Indeed, the autopsy by St. Louis County Chief Medical Examiner Mary Case and the private one sought by Brown’s family yielded results that “sound consistent,” according to Benjamin Crump, an attorney for Brown’s family.

Case’s review, released to state prosecutors late Friday, found that Brown had six gunshot wounds to the head and chest and was shot from the front, people familiar with the autopsy said. It also showed that Brown had marijuana in his system, they said.

Two forensic pathologists hired by Brown’s family said Monday that their autopsy also showed that he was hit by at least six shots, one of which struck him at the top of the head and traveled downward through the brain. They said two wounds appeared to be “re-entry” wounds.

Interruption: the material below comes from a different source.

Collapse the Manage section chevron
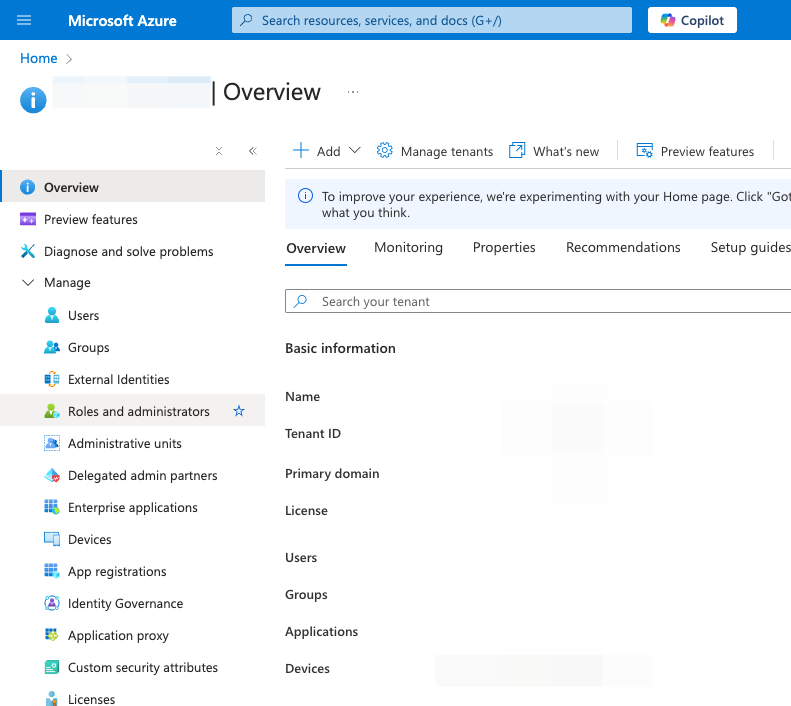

A wound to Brown’s right arm could have occurred when he was putting his hands up, as witnesses have claimed, or when he was putting his arm across his body in a defensive manner, the pathologists said at a news conference. They said that there were no signs on Brown’s body of a struggle and that he did not appear to have been shot at close range because no gunshot residue was found on his body.

An attorney for the Brown family said the autopsy showed that the teenager was “trying to surrender” when he was shot, but the forensic pathologists – Michael Baden and Shawn Parcells – said they could not determine whether that was the case.

Baden, a former longtime medical examiner in New York City, said Brown could have survived all of his gunshot wounds except the one to the top of his head that went through his brain.